#### Page text:
--------
Re: [PATCH] drm/amdgpu: reset asic after system-wide suspend aborted

[Date Prev][Date Next][Thread Prev][Thread Next][Date Index][Thread Index]

 





On 11/18/2021 7:41 PM, Christian König wrote:
Am 18.11.21 um 15:09 schrieb Lazar, Lijo:
On 11/18/2021 7:36 PM, Alex Deucher wrote:
On Thu, Nov 18, 2021 at 8:11 AM Liang, Prike <Prike.Liang@xxxxxxx> wrote:

[Public]

-----Original Message-----
From: Lazar, Lijo <Lijo.Lazar@xxxxxxx>
Sent: Thursday, November 18, 2021 4:01 PM
To: Liang, Prike <Prike.Liang@xxxxxxx>; amd-gfx@xxxxxxxxxxxxxxxxxxxxx
Cc: Deucher, Alexander <Alexander.Deucher@xxxxxxx>; Huang, Ray
<Ray.Huang@xxxxxxx>
Subject: Re: [PATCH] drm/amdgpu: reset asic after system-wide suspend
aborted



On 11/18/2021 12:32 PM, Prike Liang wrote:
Do ASIC reset at the moment Sx suspend aborted behind of amdgpu
suspend to keep AMDGPU in a clean reset state and that can avoid
re-initialize device improperly error.

Signed-off-by: Prike Liang <Prike.Liang@xxxxxxx>
---
   drivers/gpu/drm/amd/amdgpu/amdgpu.h        |  1 +
   drivers/gpu/drm/amd/amdgpu/amdgpu_device.c |  4 ++++
   drivers/gpu/drm/amd/amdgpu/amdgpu_drv.c    | 19
+++++++++++++++++++
   3 files changed, 24 insertions(+)
--------
#### Extracted entries:
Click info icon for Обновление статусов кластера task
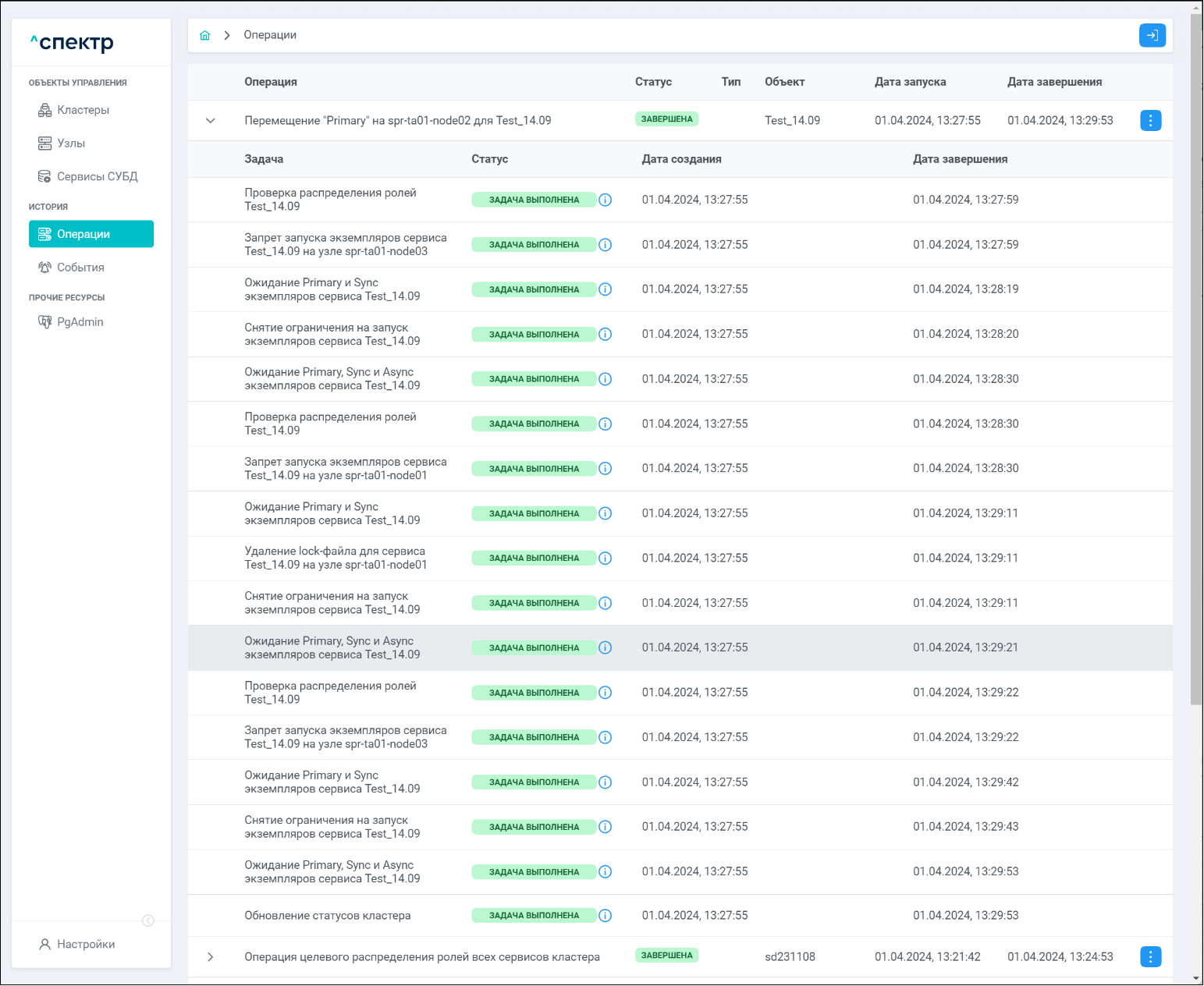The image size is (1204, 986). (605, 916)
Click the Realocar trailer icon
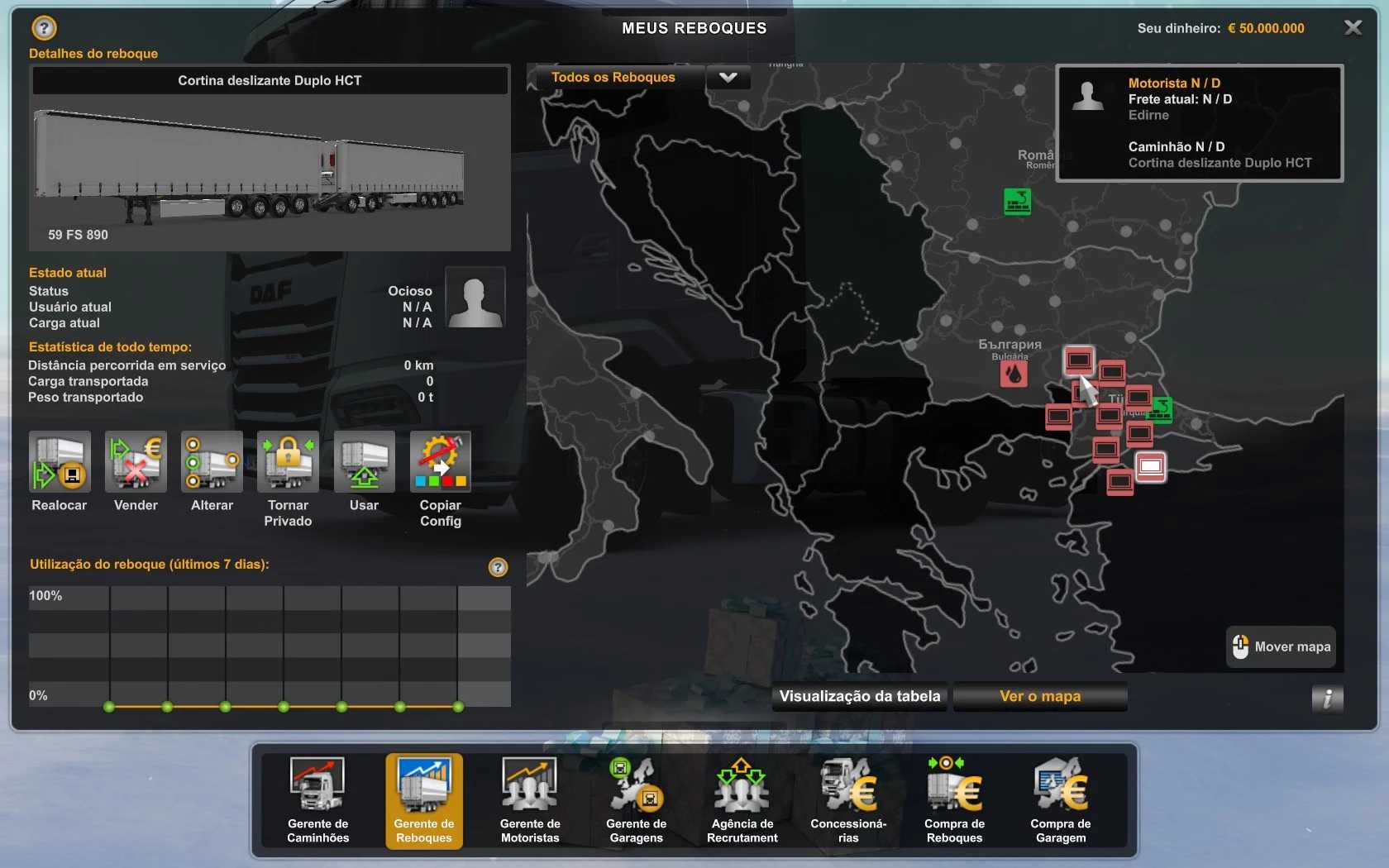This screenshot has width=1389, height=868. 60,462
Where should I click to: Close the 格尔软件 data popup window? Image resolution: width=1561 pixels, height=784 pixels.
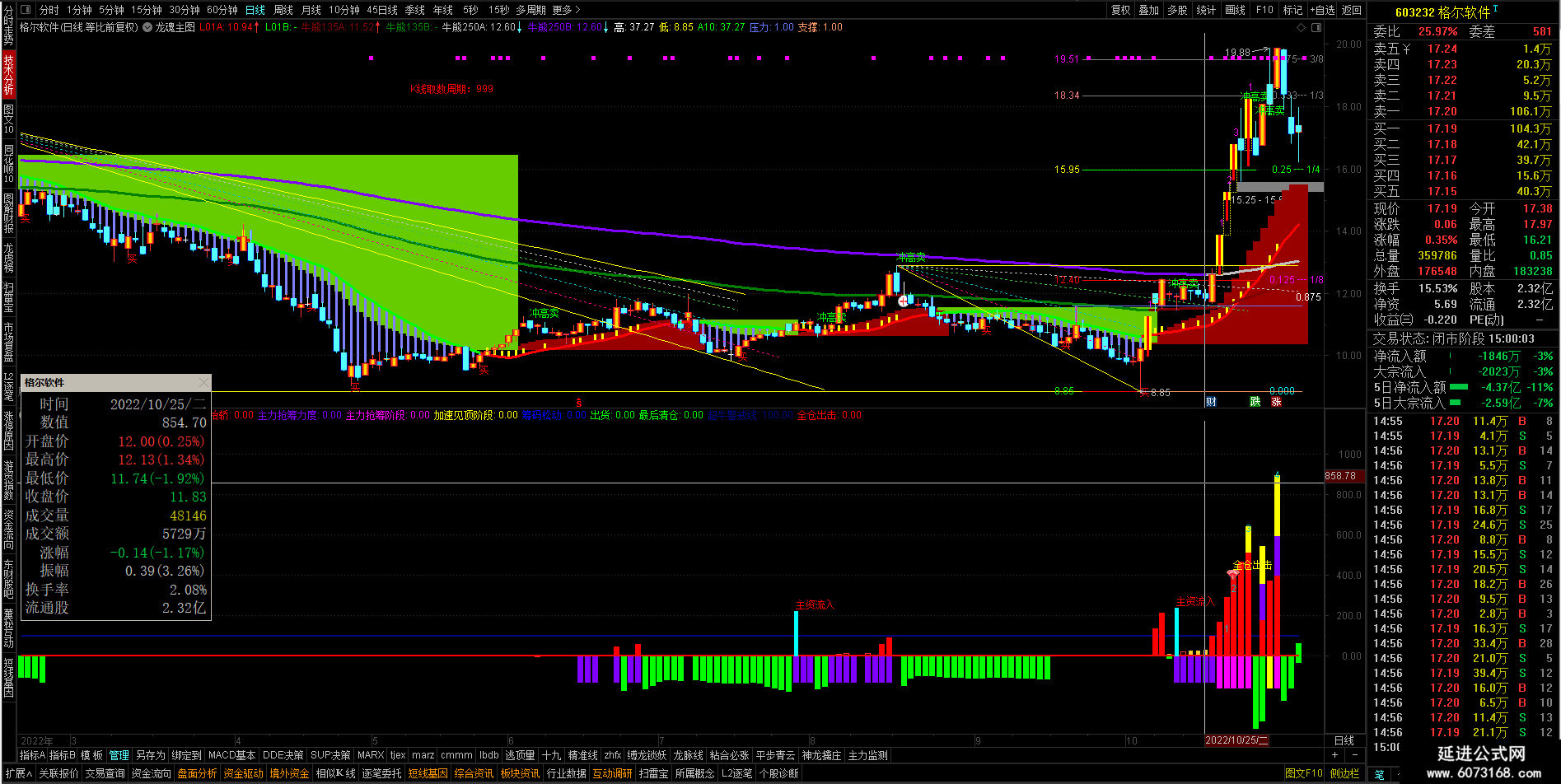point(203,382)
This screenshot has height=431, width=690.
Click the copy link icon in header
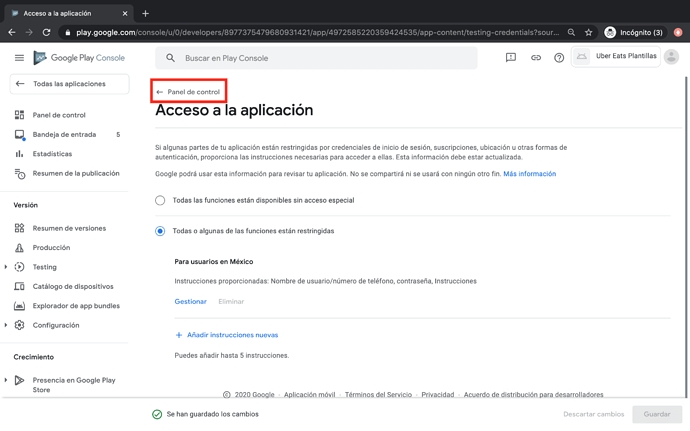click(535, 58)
--------
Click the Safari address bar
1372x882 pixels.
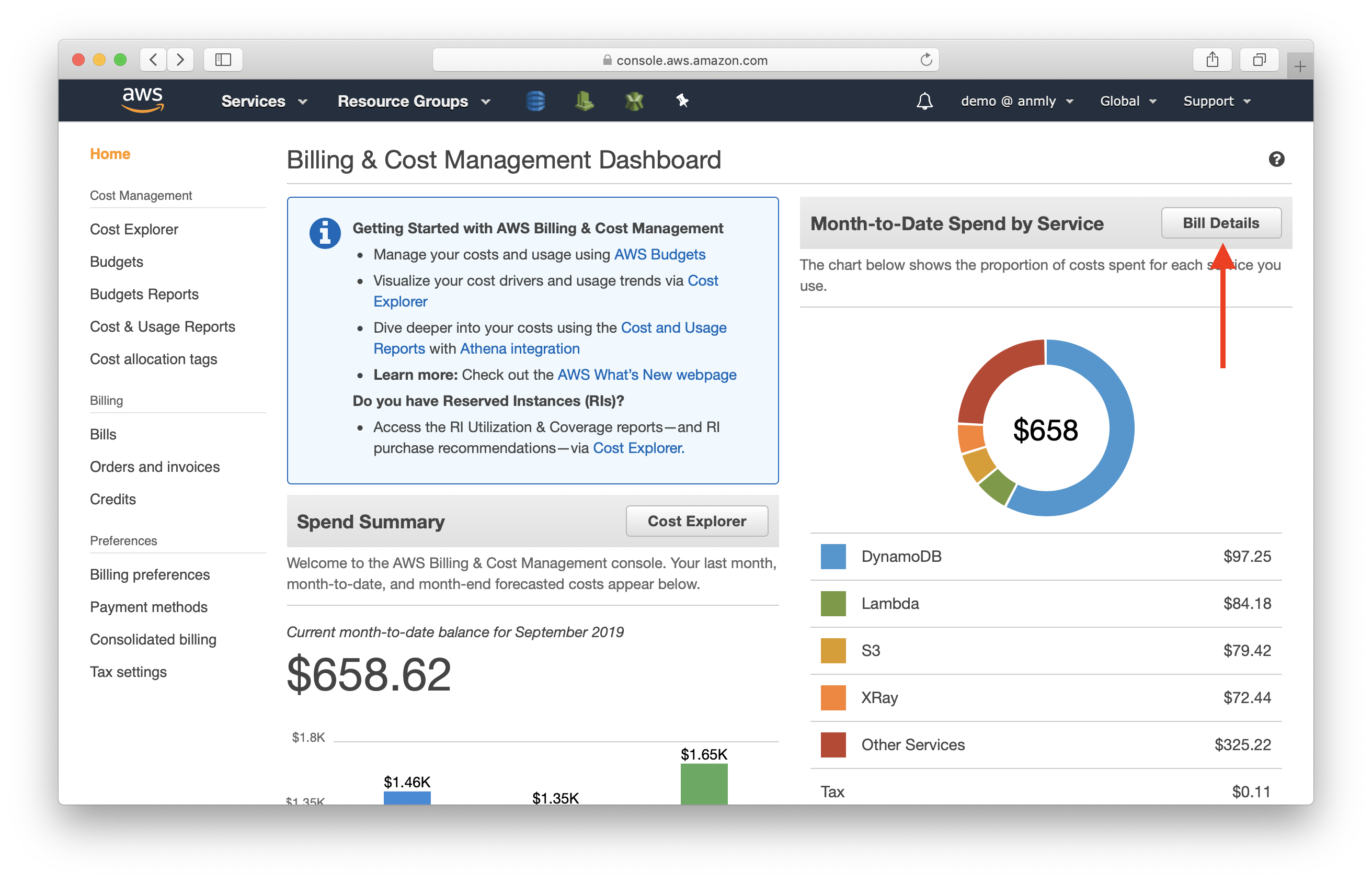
--------
#### Tasks:
A - Do these statements agree with the patch thread? Answer yes or no for each and quote the words that decide it.
(i) The patch was signed off by Prike Liang.
(ii) The patch changes four files.
(iii) Lijo Lazar's message was sent on Thursday, November 18, 2021 at 4:01 PM.
B - In the patch thread, how many lines does the patch add to amdgpu_device.c?
C - Write out the stretch of the patch thread from "On 11/18/2021 12:32" through "changed, 24 insertions(+)".

#### Written responses:
A -
(i) Yes: "Signed-off-by: Prike Liang <Prike.Liang@xxxxxxx>"
(ii) No: "3 files changed, 24 insertions(+)"
(iii) Yes: "Sent: Thursday, November 18, 2021 4:01 PM"

B - Four lines.

C -
On 11/18/2021 12:32 PM, Prike Liang wrote:
Do ASIC reset at the moment Sx suspend aborted behind of amdgpu
suspend to keep AMDGPU in a clean reset state and that can avoid
re-initialize device improperly error.

Signed-off-by: Prike Liang <Prike.Liang@xxxxxxx>
---
   drivers/gpu/drm/amd/amdgpu/amdgpu.h        |  1 +
   drivers/gpu/drm/amd/amdgpu/amdgpu_device.c |  4 ++++
   drivers/gpu/drm/amd/amdgpu/amdgpu_drv.c    | 19
+++++++++++++++++++
   3 files changed, 24 insertions(+)